The present invention eliminates the need for costly and complex electronically configured jumper cables. Further, consumer awareness and instructive labeling has rendered the prior art obsolete. Battery cables no longer need to be made with intricate electronic circuitry to safeguard the uninformed consumer. Until the present invention, the art has not kept pace with changing needs. Specifically, the prior art does not offer an inexpensive and cost effective, easily repairable device that provides protection against reverse electrical current flow when battery cables are correctly attached. Also, the present invention provides protection (i.e., prevents cross polarity) even if the cables are incorrectly attached, meaning with the rectifier biased from a disabled vehicle rather than to a disabled vehicle. This is a feature not taught or suggested in the prior art. Reverse current flow is likely in several situations. For example, as a vehicle operator attempts to start a stranded car with a faulty voltage regulator while jumper cables are attached to a rescue vehicle, an excess current can flow back to the positive terminal of the rescue vehicle battery. The unregulated current can destroy a rescue vehicle's computer circuitry.
In fact, nowadays automobiles are relying more and more on sophisticated computer circuitry, and damage is becoming frequent.
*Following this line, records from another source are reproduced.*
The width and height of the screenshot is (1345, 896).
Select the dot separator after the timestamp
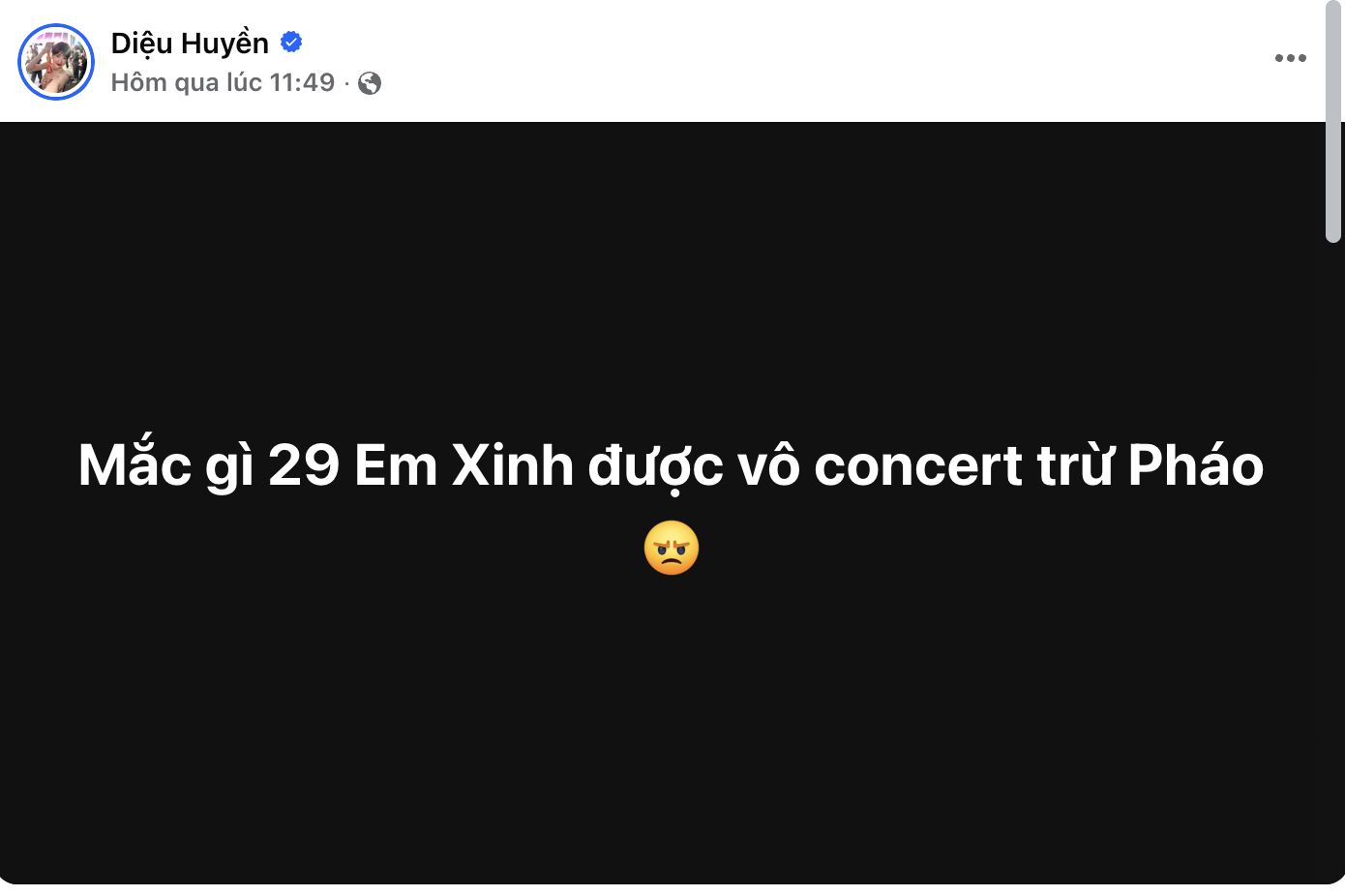pyautogui.click(x=346, y=82)
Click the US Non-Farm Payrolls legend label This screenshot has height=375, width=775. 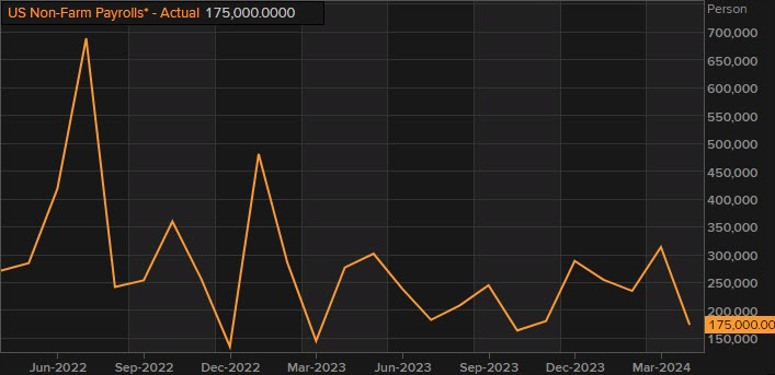[103, 13]
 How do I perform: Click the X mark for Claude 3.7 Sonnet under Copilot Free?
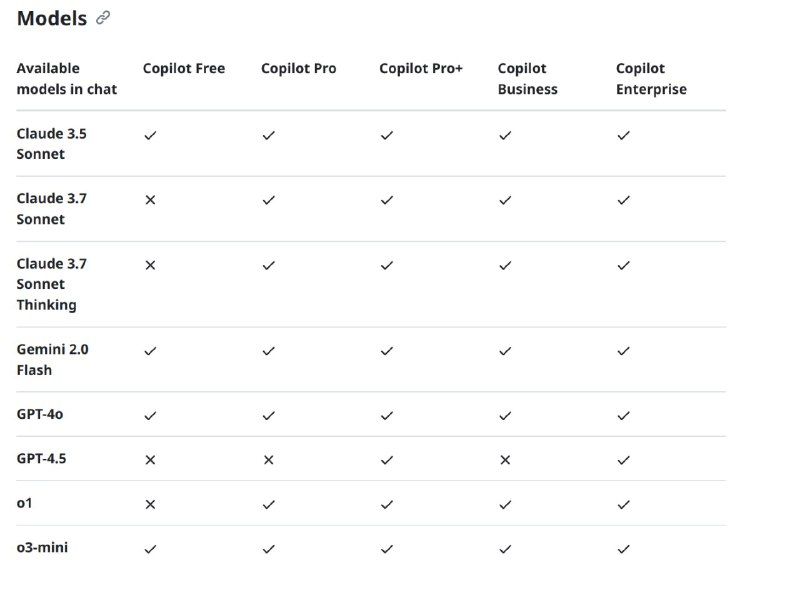click(150, 200)
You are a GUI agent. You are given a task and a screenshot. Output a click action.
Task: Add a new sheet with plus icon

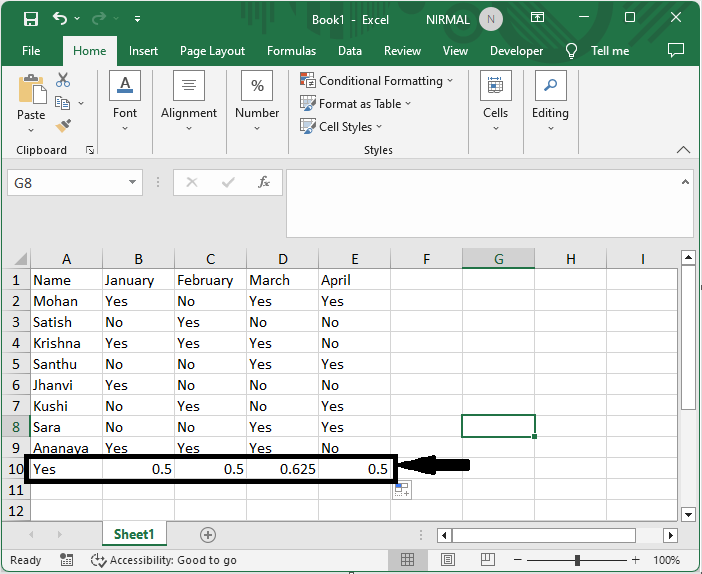(x=208, y=535)
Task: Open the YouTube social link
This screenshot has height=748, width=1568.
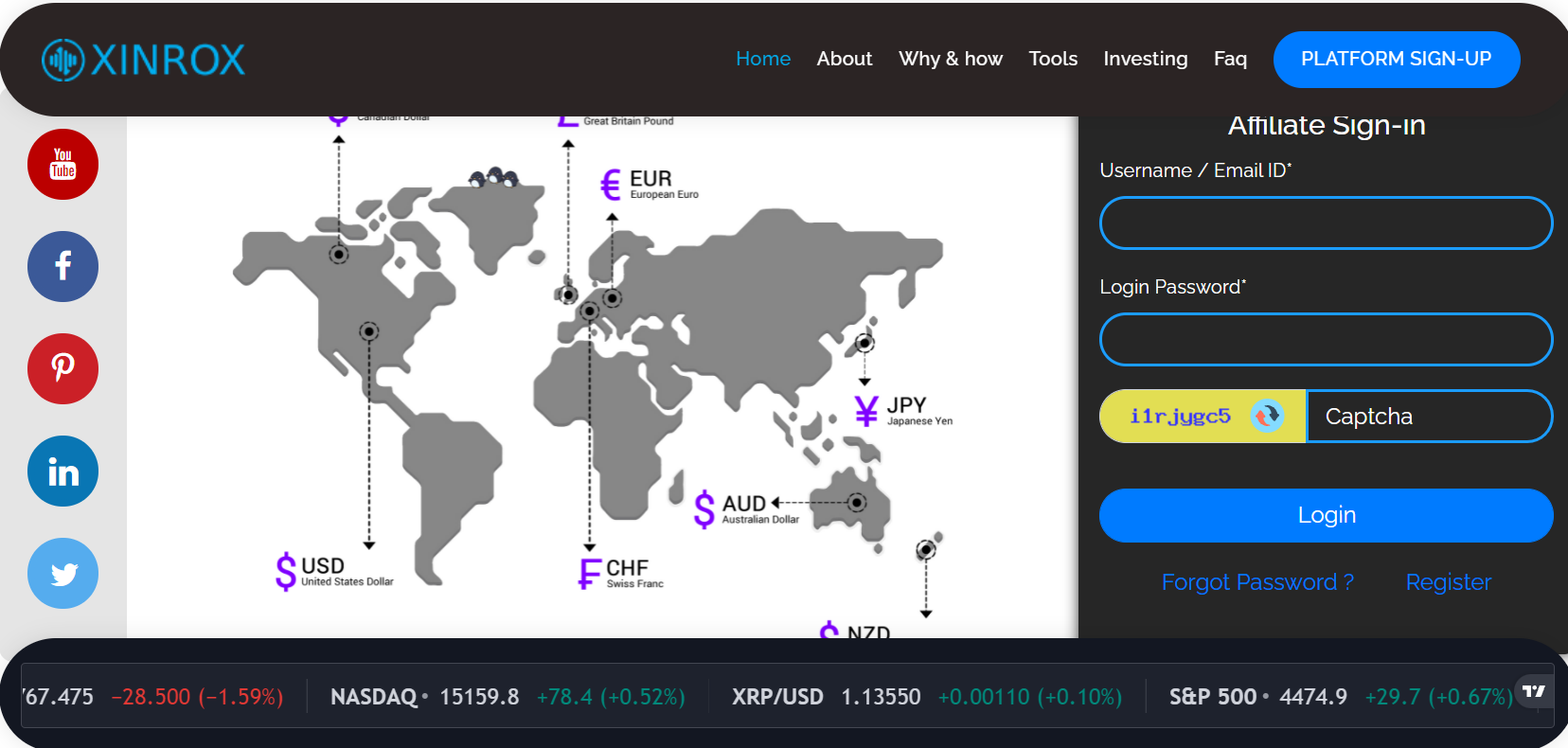Action: coord(62,165)
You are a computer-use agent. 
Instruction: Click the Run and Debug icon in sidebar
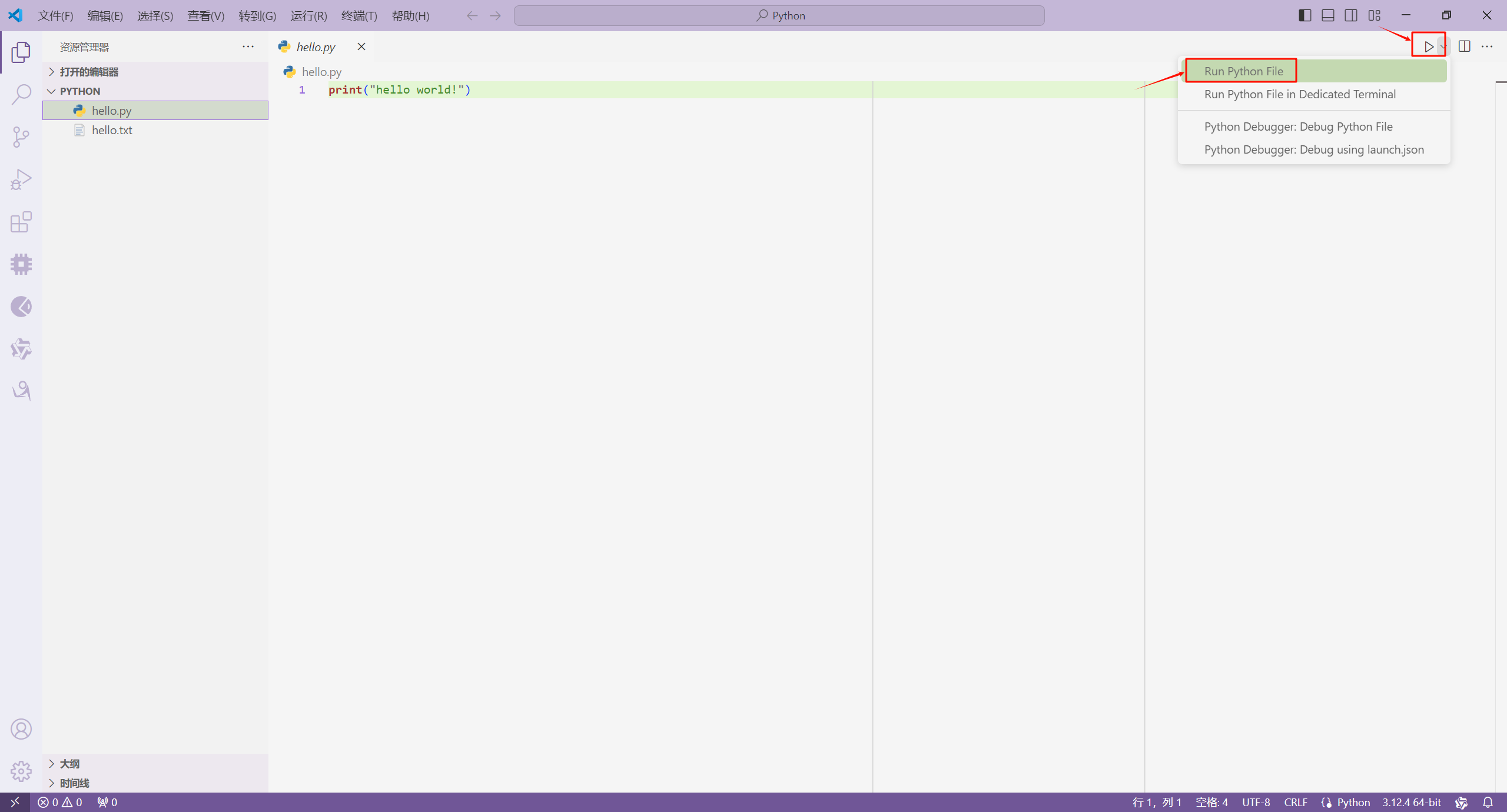click(21, 179)
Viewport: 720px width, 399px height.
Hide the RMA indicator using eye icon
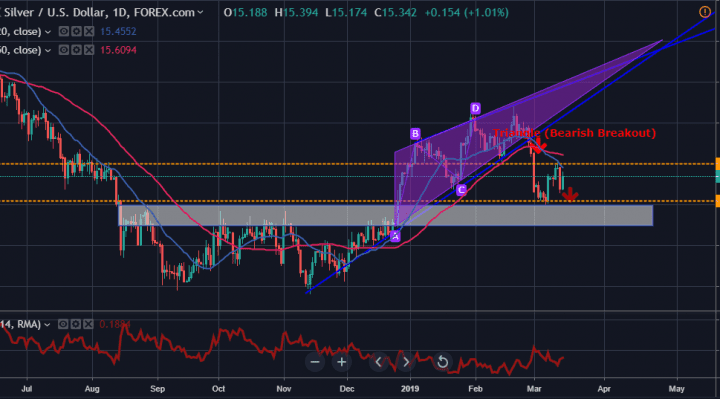click(63, 325)
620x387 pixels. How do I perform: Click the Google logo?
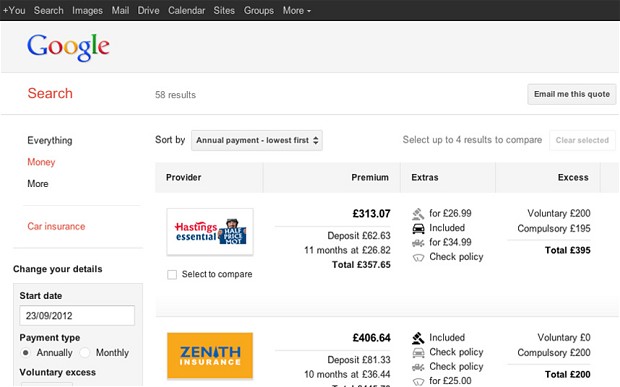coord(68,47)
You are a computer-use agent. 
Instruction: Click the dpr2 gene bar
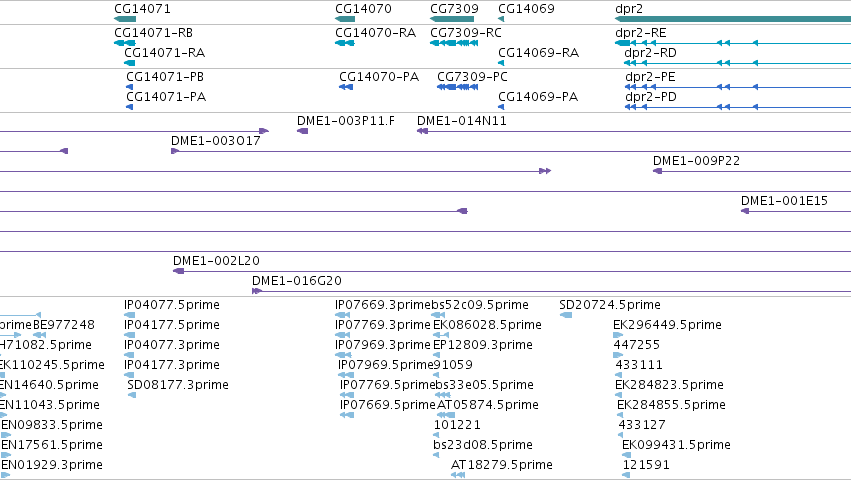click(x=733, y=19)

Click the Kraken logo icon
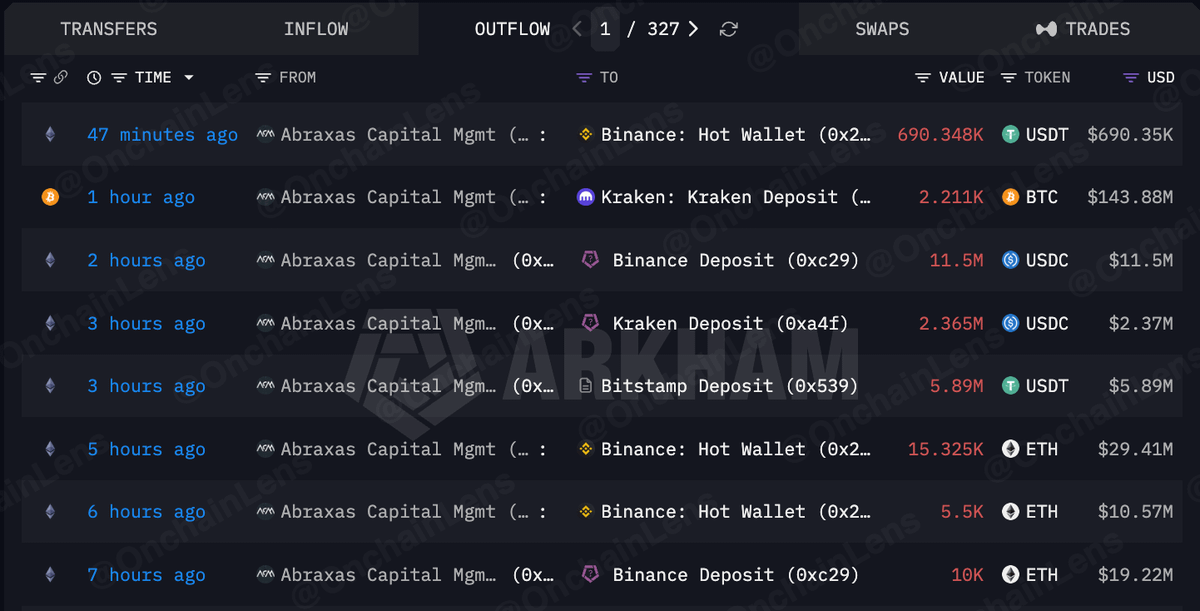(x=586, y=197)
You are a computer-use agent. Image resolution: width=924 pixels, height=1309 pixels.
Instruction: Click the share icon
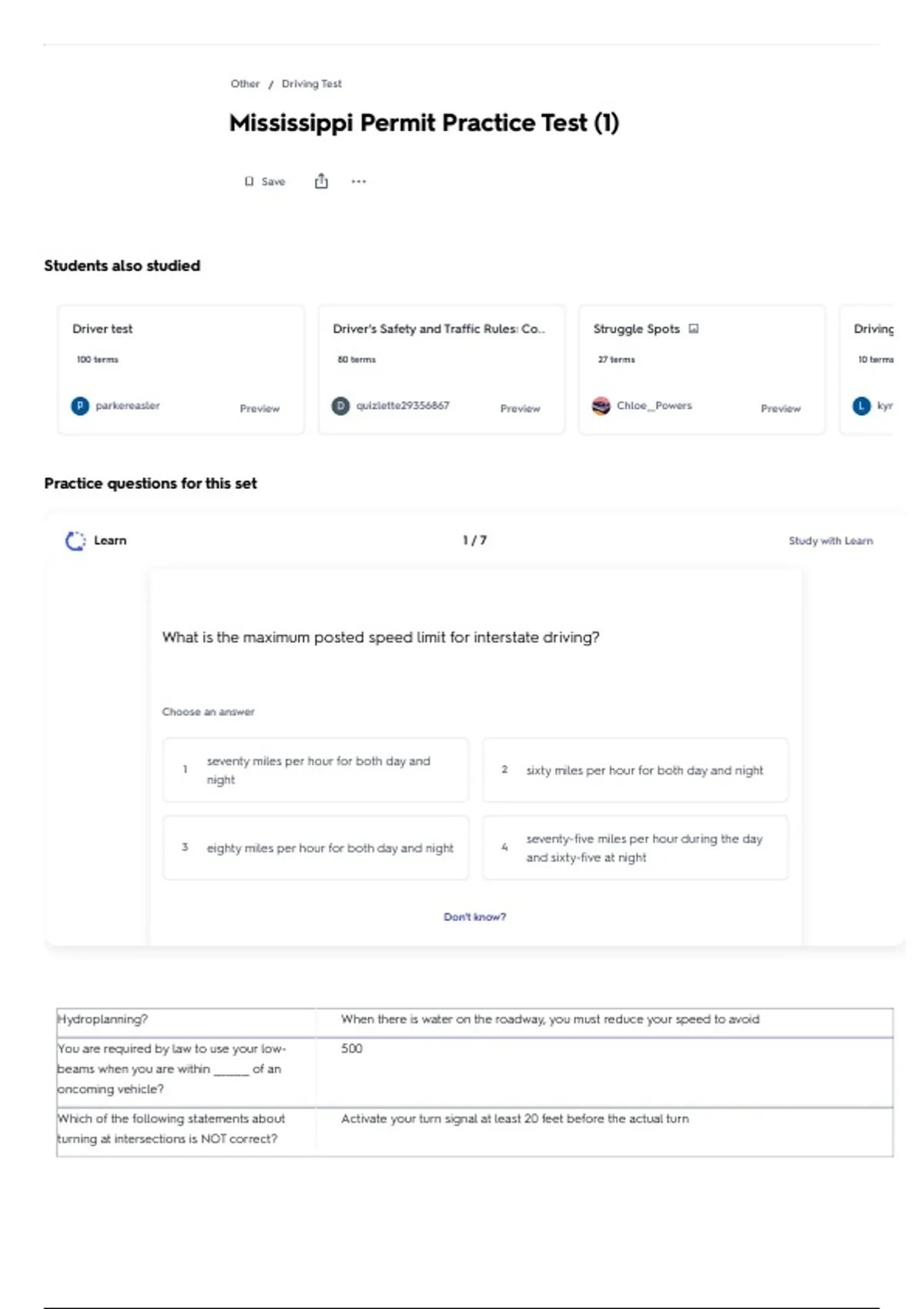(321, 181)
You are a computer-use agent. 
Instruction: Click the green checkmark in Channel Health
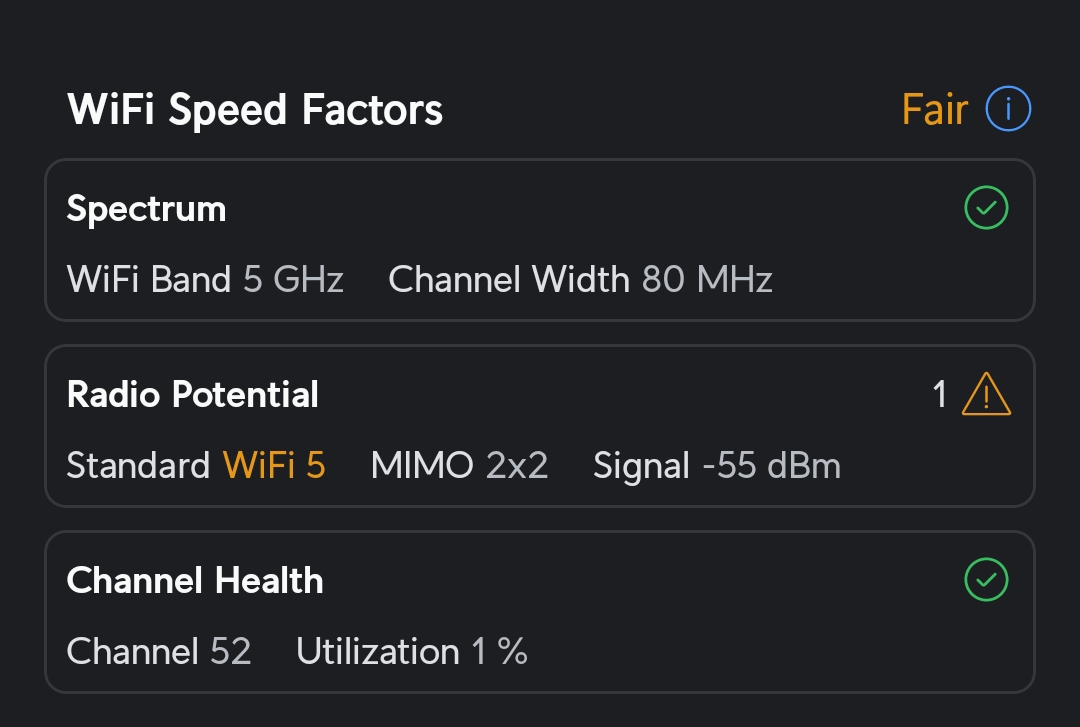[x=986, y=580]
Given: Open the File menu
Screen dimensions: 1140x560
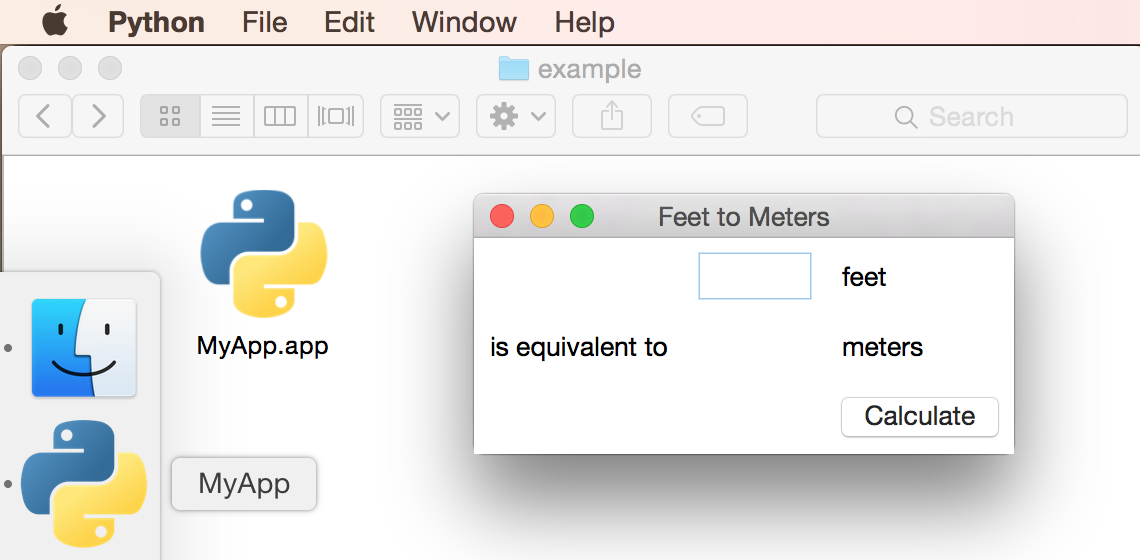Looking at the screenshot, I should click(265, 21).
The present invention is an inexpensive and elegantly simple device specifically configured to alleviate a major and heretofore unrecognized and unresolved problem of damage to a rescue vehicle's electronic circuitry from reverse electric flow when battery cables are correctly attached.
The present device is a pair of insulated 12 to 20 foot cables, each having clamp handles for attachment to battery terminals. Further, each cable has indicia for indicating whether the cable connects positive or negative terminals. Included in the positive cable is an industrial half wave rectifier biased such that when the cable is properly mounted a reverse electrical flow from a stranded vehicle battery is impossible. Upon one of the clamp handles of the positive cable is indicia for indicating the proper forward bias of the half wave rectifier. In the preferred embodiment of the invention, the half wave rectifier is located in one of the clamp handles of the positive cable. Further, the half wave rectifier is of the snap-on type so that, in the event that the half wave rectifier is damaged, it can easily be replaced. The half wave rectifier is preferably an NTE® brand No. 6154, rated with a PRV 400 v and IFV 150 amp., and having a surge rating of 2100 amps.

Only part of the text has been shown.